** START **

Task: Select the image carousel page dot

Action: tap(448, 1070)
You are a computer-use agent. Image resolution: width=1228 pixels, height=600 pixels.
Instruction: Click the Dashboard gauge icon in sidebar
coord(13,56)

** END **

* **Directive**: Lay out the listing above as a two-column CSV with the header row instruction,response. Add one row per request holding its text and its answer, with each value in a single quoted field and any line breaks replaced by spaces.

* **Written reply**:
instruction,response
"Task: Select the image carousel page dot","Action: tap(448, 1070)"
"You are a computer-use agent. Image resolution: width=1228 pixels, height=600 pixels. Instruction: Click the Dashboard gauge icon in sidebar","coord(13,56)"